* [Stored data entries]:
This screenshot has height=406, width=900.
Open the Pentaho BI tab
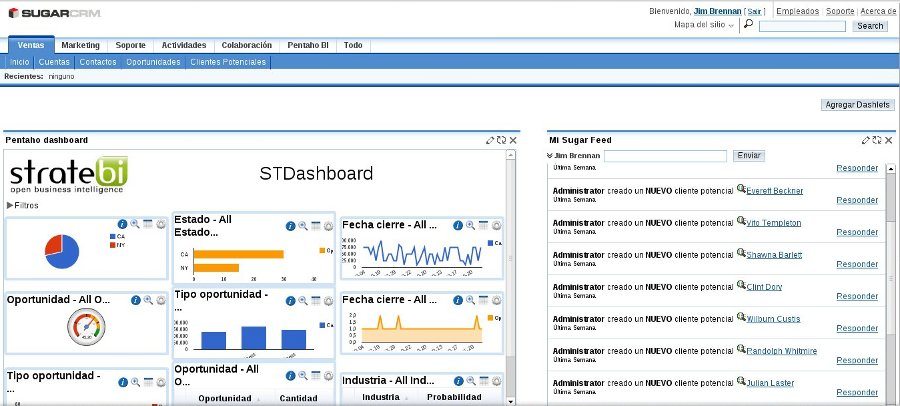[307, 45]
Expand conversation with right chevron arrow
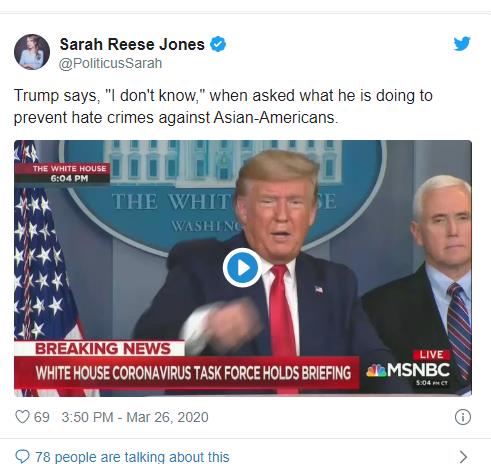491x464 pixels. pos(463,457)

* [ASSIGNED TASK]:
An exact, picture-free copy of the entries is required.

* [EXERCISE SOLUTION]:
This screenshot has height=406, width=900.
Open the Pentaho BI tab
[307, 45]
Expand conversation with right chevron arrow
491x464 pixels. pos(463,457)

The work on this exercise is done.